Mary Hawkes explains her work helping to make genetic resources for New Zealand’s kōura (freshwater crayfish).
New Zealand is a country with weird, wonderful, and unfortunately endangered native species that have spent millions of years evolving in a unique ecosystem. From the kākāpō to the tuatara, conservationists are now using genomic data to help preserve our natural heritage.
The genome of an individual, the sequence of all of its DNA, is like a big, complicated book. To help understand this complicated book, geneticists use a reference genome, which is like an encyclopedia that makes reading new genomes from the same species much easier. The human encyclopedia was an expensive one – it took eleven years and three billion US dollars to assemble a draft of the human reference genome, which has since been invaluable in helping our species. Thankfully, the science of assembling and analysing genomes has had some rapid technological advances in the last decade. Now, it’s possible for us to assemble the genomes of other, less important (according to humans) species, at a fraction of the cost and time of the first human genome. We can also assemble just the biologically relevant bits of a species genome, getting the sequence of the genes that are being used and expressed, rather than sequencing the bits of DNA between genes that aren’t genes themselves. These expressed sequences make a transcriptome, and it’s like only assembling the important paragraphs of a book.
Here in the Otago Department of Biochemistry, the Laboratory for Evolution and Development has been creating genetic resources to study Paranephrops zealandicus, an almost completely unstudied species of freshwater crayfish, also known as kōura or kewai. Kōura play a significant role in keeping our freshwater streams and lakes healthy, due to their ability to eat anything and everything. But until this study there has been very little research into their genetics. The genus Paranephrops is so unstudied that it’s likely that, instead of the two kōura species we recognize currently, there’s actually either one or three! So, there is a lot we don’t know about this native crayfish, and having a transcriptome and reference genome is going to be helpful for future work studying them.
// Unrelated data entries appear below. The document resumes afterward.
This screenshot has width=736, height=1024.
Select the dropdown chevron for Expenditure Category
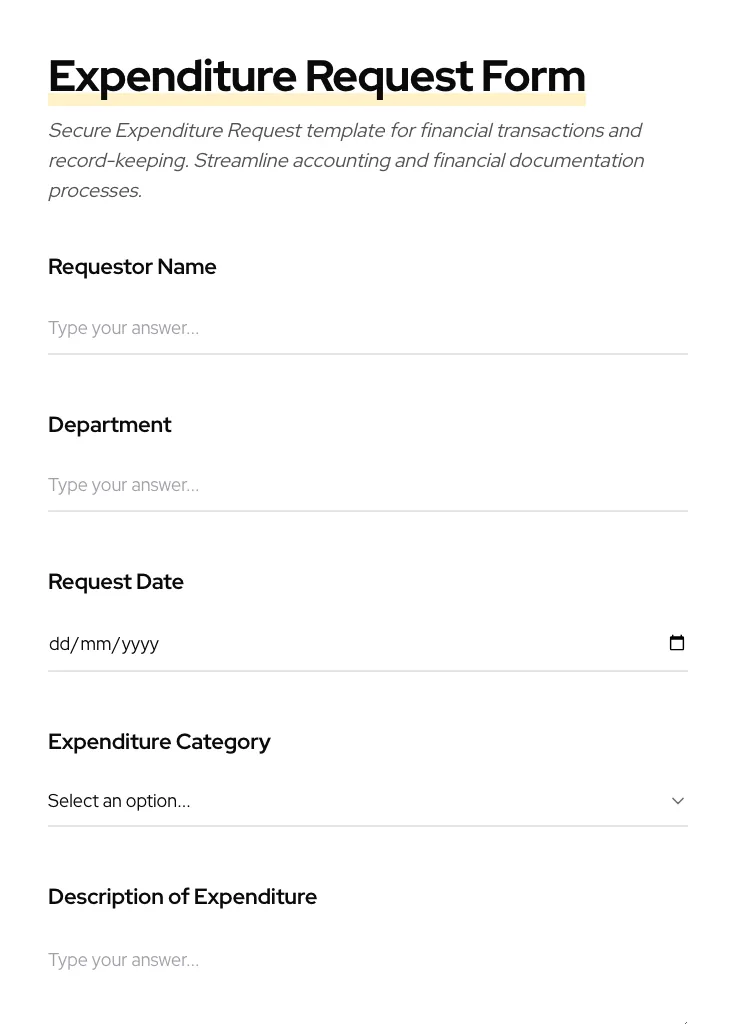point(678,800)
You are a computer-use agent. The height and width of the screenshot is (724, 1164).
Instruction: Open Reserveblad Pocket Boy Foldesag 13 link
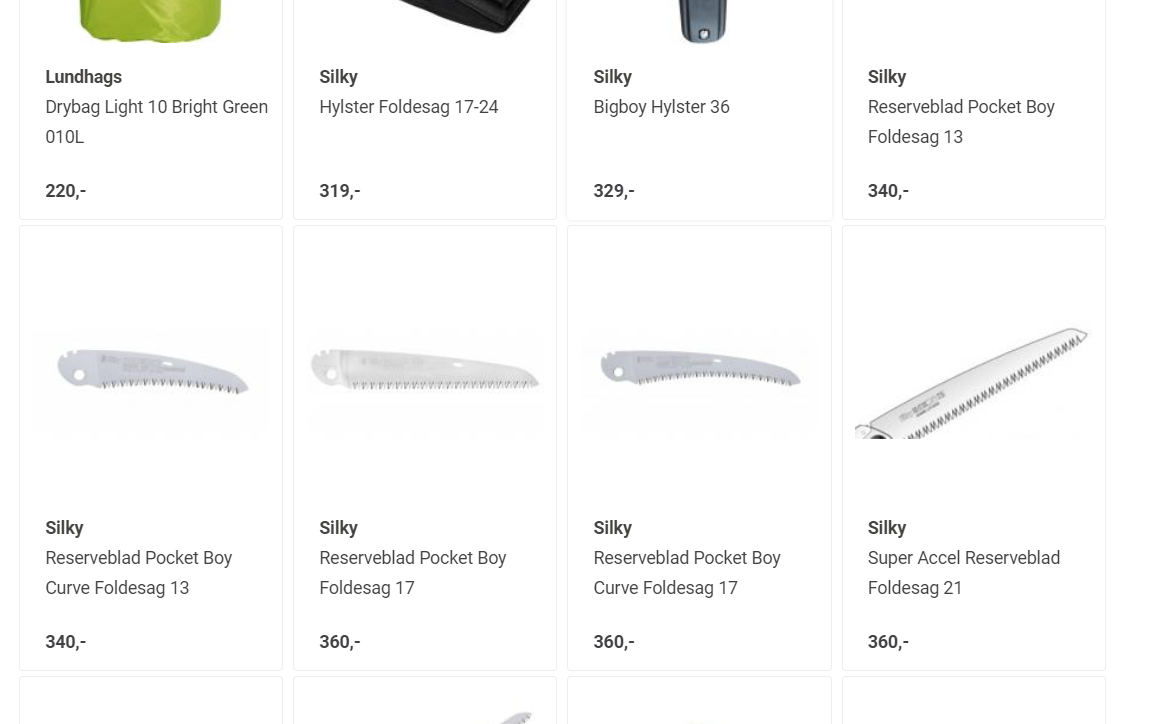click(960, 121)
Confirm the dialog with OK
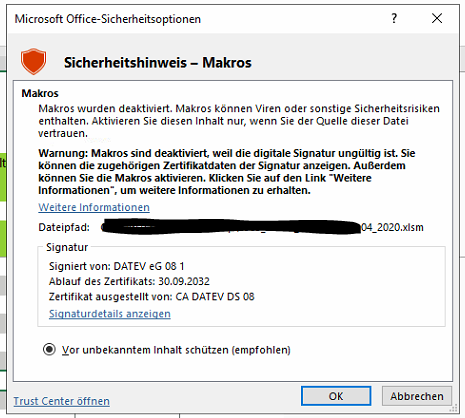 point(336,396)
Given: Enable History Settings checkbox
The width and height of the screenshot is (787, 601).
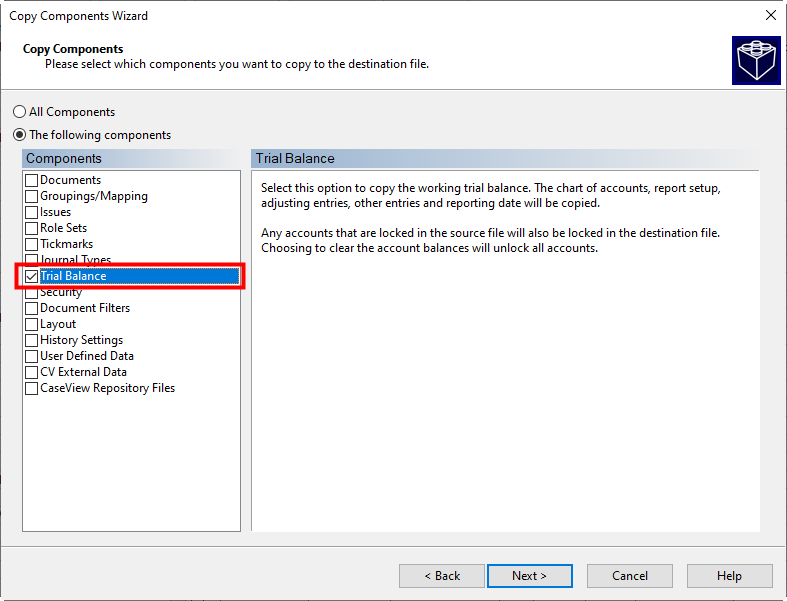Looking at the screenshot, I should [32, 340].
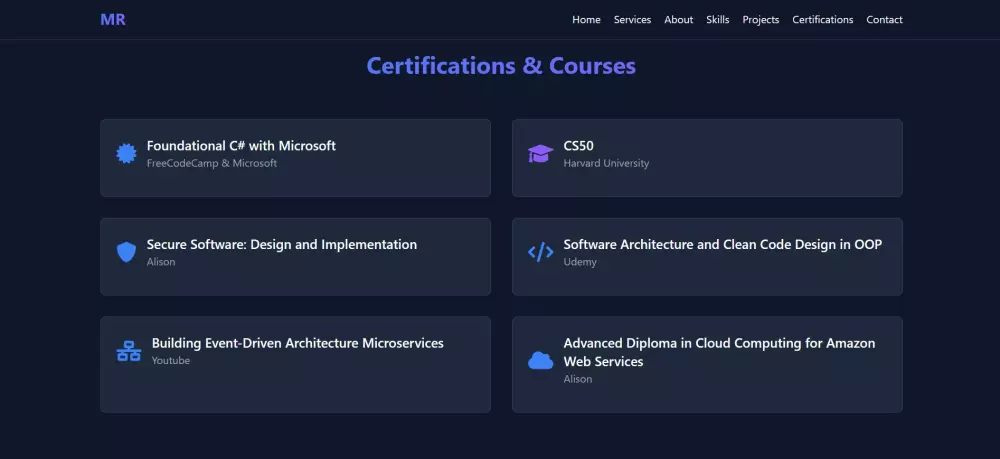The image size is (1000, 459).
Task: Click the graduation cap icon beside CS50
Action: pos(540,153)
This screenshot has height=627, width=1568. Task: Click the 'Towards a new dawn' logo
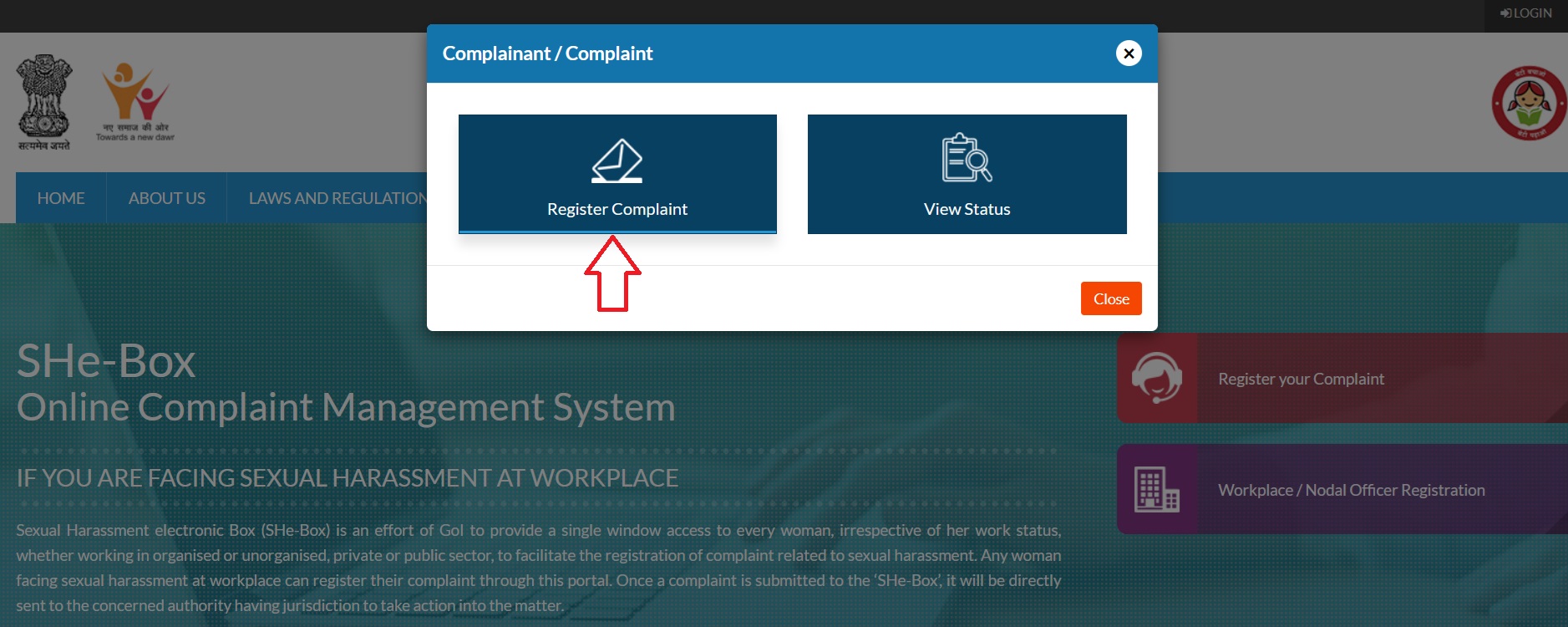(135, 102)
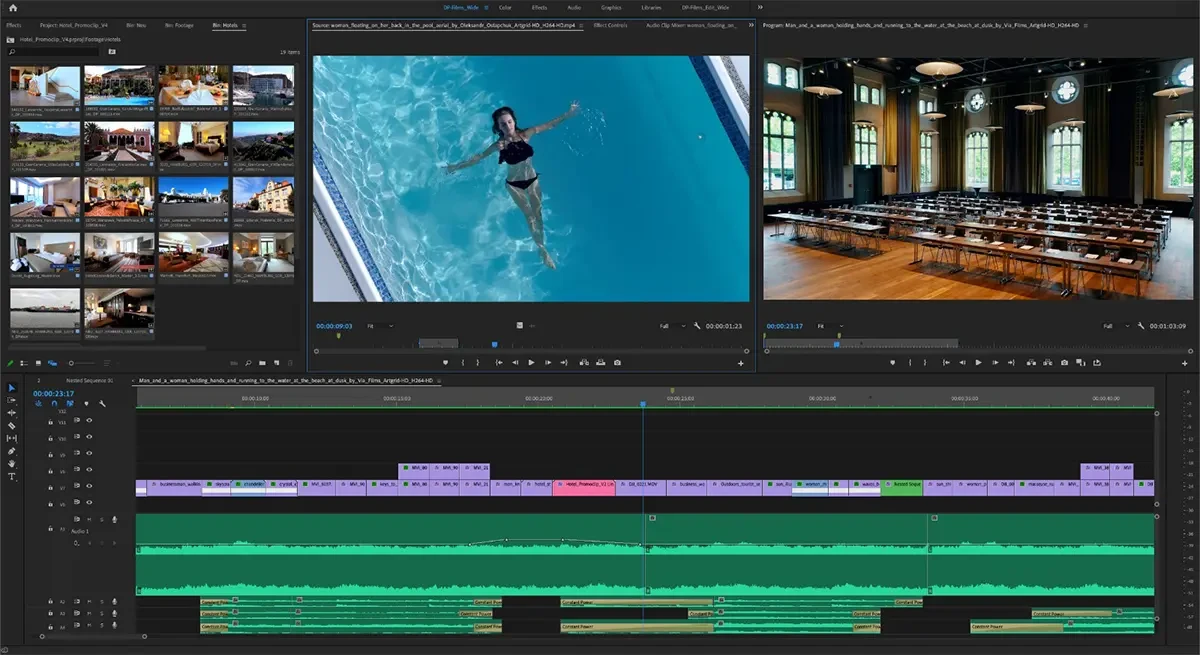The height and width of the screenshot is (655, 1200).
Task: Switch to the Color workspace tab
Action: (506, 7)
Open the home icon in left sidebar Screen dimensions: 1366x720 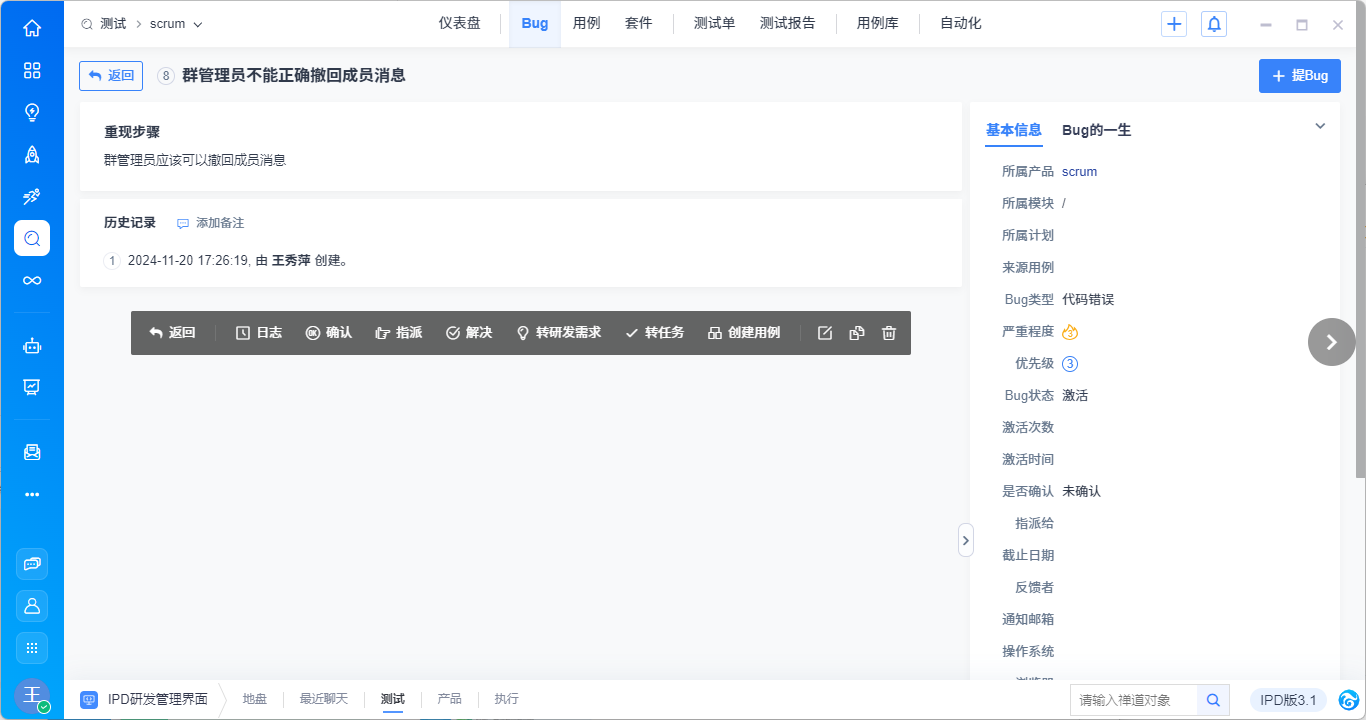point(32,28)
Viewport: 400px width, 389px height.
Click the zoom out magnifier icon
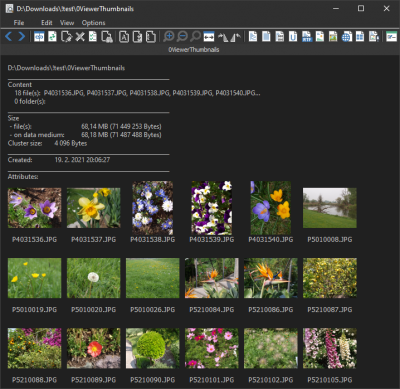(x=182, y=36)
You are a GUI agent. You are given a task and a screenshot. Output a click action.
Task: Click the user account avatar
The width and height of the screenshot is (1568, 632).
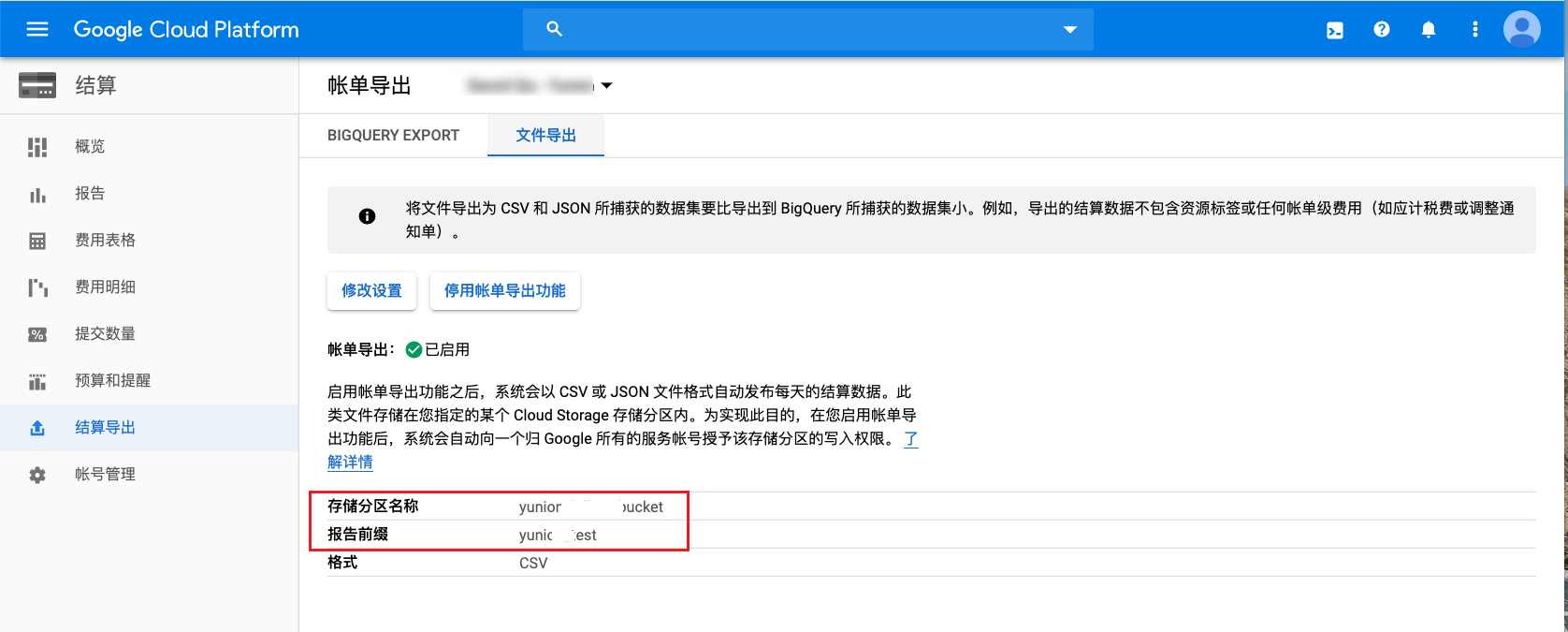(1521, 30)
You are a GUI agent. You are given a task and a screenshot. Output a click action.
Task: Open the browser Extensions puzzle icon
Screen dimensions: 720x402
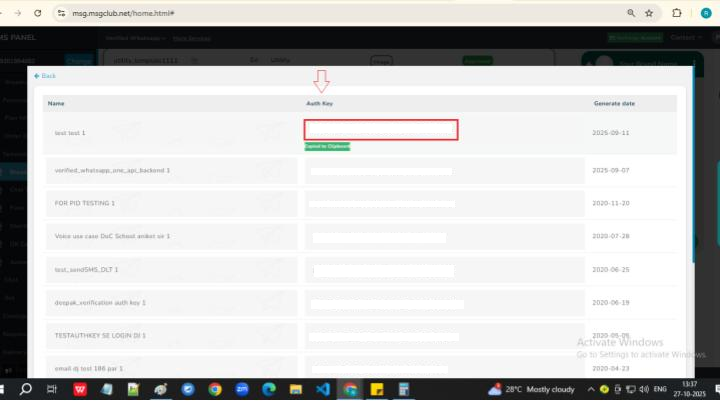point(677,13)
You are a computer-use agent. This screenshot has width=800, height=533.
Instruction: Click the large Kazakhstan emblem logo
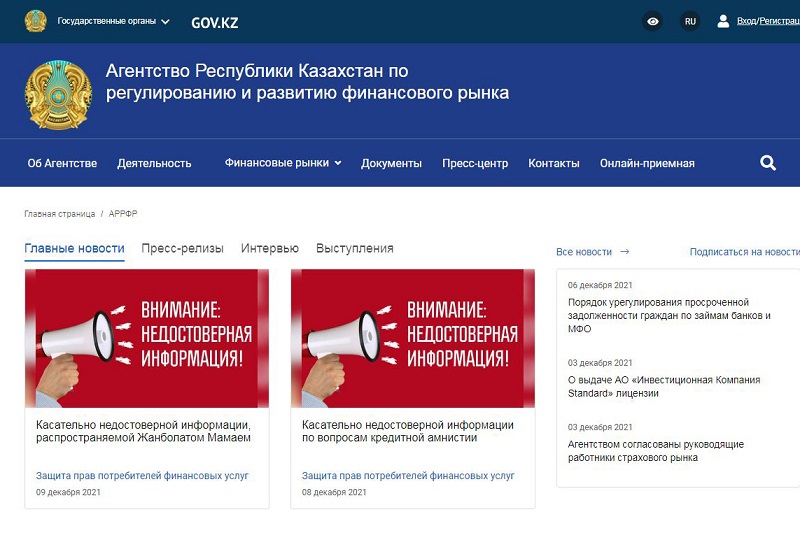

If a genome is a book, then assembling it is like trying to piece together an encyclopedia that’s been through a shredder. This is because we can only read a short fragment of DNA sequence at a time, like only being able to read a single word or part of a sentence. This makes assembling a genome an inhumanly complex job, which is why we’re all so thankful computers exist. They use algorithms to piece together sentences, by overlapping the fragments they have. So, if there was a fragment reading ‘a fresh’ and another reading ‘freshwater crayfish’, then the computer’s algorithm will stitch it all together into ‘a freshwater crayfish’. This process repeats itself again and again, building up longer and longer sequences until the entire genome is built.
But the computer can run into problems with repetitive regions. If there’s a region of the genome reading ‘a freshwater crayfish a freshwater crayfish a freshwater crayfish’, and the fragment the computer is working with is ‘a fresh’, the computer doesn’t know whether the fragment came from the first repeat or not, or even how many repeats are there. This is why transcriptomes are useful – because they are only assembled from the sequences of genes that are being used, they avoid the repetitive sequence of DNA between genes. An assembled transcriptome then helps the computer assemble the rest of the genome around it, using the completed transcriptome as a scaffold, and makes the genome assembly much better.
Now that the kōura genome and transcriptome has been made, researchers will be able to use these genetic resources to study the species. The transcriptome can be used to track the expression and location of proteins, either by helping scientists to design the tags used to track the proteins, or by being used as a reference for what the expression levels of the genes that make the proteins are normally.
There are also population level studies that need a reference genome to be possible. These studies look at the differences in a local population compared to the reference genome to measure the diversity of a species, how much variation is in their gene pool. This is very relevant to kōura conservation work, because there have been indications that the species may be suffering from inbreeding, producing congenital deformities in the hatchlings that prevent them from surviving. We have found hatchlings with one head and two bodies, and conjoined twin hatchlings that emerge from the same egg!
These are signs that the kōura populations might not be healthy, but it’s going to take a population study to understand if inbreeding is the cause. Fortunately, there is also a solution, a conservation strategy called genetic rescue. Genetic rescue works by comparing kōura populations using the reference genome and transplanting very unrelated individuals from one population to another. This restores genetic diversity to the populations, and stops populations from inbreeding. As well as its impact on conservation work, the kōura reference genome should also allow researchers to isolate how many species of freshwater crayfish New Zealand has, clearing up the taxonomic confusion that is the Paranephrops genus.
In order to conserve native species, first we have to understand their current health, both in terms of population numbers and genetic diversity. The newly created kōura resources are an example of how quick and accessible genome and transcriptome assembly has become. As New Zealand strives to meet its conservation goals, genetic resources are an ever easier to make, ever more important tool in the toolkit to help, protect, and understand our natural heritage.